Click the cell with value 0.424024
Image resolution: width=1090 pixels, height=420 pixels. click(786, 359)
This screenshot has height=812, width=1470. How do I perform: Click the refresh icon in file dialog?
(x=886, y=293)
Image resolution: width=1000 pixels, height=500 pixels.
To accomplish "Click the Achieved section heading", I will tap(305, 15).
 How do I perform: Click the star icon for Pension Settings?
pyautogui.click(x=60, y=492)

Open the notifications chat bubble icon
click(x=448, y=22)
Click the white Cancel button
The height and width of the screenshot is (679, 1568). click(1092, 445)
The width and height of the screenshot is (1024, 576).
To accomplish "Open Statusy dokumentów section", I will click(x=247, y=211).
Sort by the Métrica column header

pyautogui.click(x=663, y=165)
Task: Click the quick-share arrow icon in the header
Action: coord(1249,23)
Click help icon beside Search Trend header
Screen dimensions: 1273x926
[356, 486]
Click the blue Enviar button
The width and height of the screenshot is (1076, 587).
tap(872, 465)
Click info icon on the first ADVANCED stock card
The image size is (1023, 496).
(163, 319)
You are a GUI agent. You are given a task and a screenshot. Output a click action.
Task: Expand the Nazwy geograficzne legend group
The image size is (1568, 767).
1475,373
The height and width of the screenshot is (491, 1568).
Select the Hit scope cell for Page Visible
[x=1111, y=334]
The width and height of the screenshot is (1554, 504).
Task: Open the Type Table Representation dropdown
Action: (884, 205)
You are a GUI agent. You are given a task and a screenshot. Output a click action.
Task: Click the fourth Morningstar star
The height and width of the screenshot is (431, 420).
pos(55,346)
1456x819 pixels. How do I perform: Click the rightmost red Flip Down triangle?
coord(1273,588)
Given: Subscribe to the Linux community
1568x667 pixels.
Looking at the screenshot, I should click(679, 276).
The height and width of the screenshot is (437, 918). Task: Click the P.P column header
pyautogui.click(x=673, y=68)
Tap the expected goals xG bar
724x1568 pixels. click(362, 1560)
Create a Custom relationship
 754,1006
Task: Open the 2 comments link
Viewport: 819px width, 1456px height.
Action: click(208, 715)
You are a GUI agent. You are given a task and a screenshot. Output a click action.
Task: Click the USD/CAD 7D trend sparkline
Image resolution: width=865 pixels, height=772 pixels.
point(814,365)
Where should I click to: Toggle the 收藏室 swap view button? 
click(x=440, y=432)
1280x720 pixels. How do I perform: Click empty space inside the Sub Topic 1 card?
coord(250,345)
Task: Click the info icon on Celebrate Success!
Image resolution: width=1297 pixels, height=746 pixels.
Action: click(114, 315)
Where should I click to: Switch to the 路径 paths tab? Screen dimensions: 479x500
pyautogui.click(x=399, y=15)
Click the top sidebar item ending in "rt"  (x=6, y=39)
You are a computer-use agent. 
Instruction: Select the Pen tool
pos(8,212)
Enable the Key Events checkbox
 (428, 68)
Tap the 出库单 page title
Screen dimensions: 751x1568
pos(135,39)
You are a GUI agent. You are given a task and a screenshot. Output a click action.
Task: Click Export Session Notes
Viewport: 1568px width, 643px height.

**PROBLEM REQUIREMENTS:**
Lay out every one of the rows above as a numbered list, one line per item, and leave out the blank lines.

**CORRECT OUTPUT:**
1. Click the cell with value 0.424024
2. Image resolution: width=1090 pixels, height=420 pixels. click(786, 359)
3. This screenshot has height=812, width=1470. How do I perform: Click the refresh icon in file dialog?
4. (x=886, y=293)
5. Image resolution: width=1000 pixels, height=500 pixels.
6. To accomplish "Click the Achieved section heading", I will tap(305, 15).
7.  How do I perform: Click the star icon for Pension Settings?
8. pyautogui.click(x=60, y=492)
9. Open the notifications chat bubble icon
10. click(x=448, y=22)
11. Click the white Cancel button
12. The height and width of the screenshot is (679, 1568). click(1092, 445)
13. The width and height of the screenshot is (1024, 576).
14. To accomplish "Open Statusy dokumentów section", I will click(x=247, y=211).
15. Sort by the Métrica column header
16. pyautogui.click(x=663, y=165)
17. Task: Click the quick-share arrow icon in the header
18. Action: coord(1249,23)
19. Click help icon beside Search Trend header
20. Screen dimensions: 1273x926
21. [356, 486]
22. Click the blue Enviar button
23. The width and height of the screenshot is (1076, 587).
24. tap(872, 465)
25. Click info icon on the first ADVANCED stock card
26. The image size is (1023, 496).
27. (163, 319)
28. You are a GUI agent. You are given a task and a screenshot. Output a click action.
29. Task: Expand the Nazwy geograficzne legend group
30. The image size is (1568, 767).
31. 1475,373
32. The height and width of the screenshot is (491, 1568).
33. Select the Hit scope cell for Page Visible
34. [x=1111, y=334]
35. The width and height of the screenshot is (1554, 504).
36. Task: Open the Type Table Representation dropdown
37. Action: (884, 205)
38. You are a GUI agent. You are given a task and a screenshot. Output a click action.
39. Task: Click the fourth Morningstar star
40. The height and width of the screenshot is (431, 420).
41. pos(55,346)
42. 1456x819 pixels. How do I perform: Click the rightmost red Flip Down triangle?
43. coord(1273,588)
44. Given: Subscribe to the Linux community
45. 1568x667 pixels.
46. Looking at the screenshot, I should click(679, 276).
47. The height and width of the screenshot is (437, 918). Task: Click the P.P column header
48. pyautogui.click(x=673, y=68)
49. Tap the expected goals xG bar
50. 724x1568 pixels. click(362, 1560)
51. Create a Custom relationship
52.  754,1006
53. Task: Open the 2 comments link
54. Viewport: 819px width, 1456px height.
55. Action: click(208, 715)
56. You are a GUI agent. You are given a task and a screenshot. Output a click action.
57. Task: Click the USD/CAD 7D trend sparkline
58. Image resolution: width=865 pixels, height=772 pixels.
59. point(814,365)
60. Where should I click to: Toggle the 收藏室 swap view button? 
61. click(x=440, y=432)
62. 1280x720 pixels. How do I perform: Click empty space inside the Sub Topic 1 card?
63. coord(250,345)
64. Task: Click the info icon on Celebrate Success!
65. Image resolution: width=1297 pixels, height=746 pixels.
66. Action: click(114, 315)
67. Where should I click to: Switch to the 路径 paths tab? Screen dimensions: 479x500
68. pyautogui.click(x=399, y=15)
69. Click the top sidebar item ending in "rt"  (x=6, y=39)
70. You are a computer-use agent. 
71. Instruction: Select the Pen tool
72. pos(8,212)
73. Enable the Key Events checkbox
74.  (428, 68)
75. Tap the 出库单 page title
76. Screen dimensions: 751x1568
77. pos(135,39)
78. You are a GUI agent. You are given a task and a screenshot. Output a click action.
79. Task: Click Export Session Notes
80. Viewport: 1568px width, 643px height.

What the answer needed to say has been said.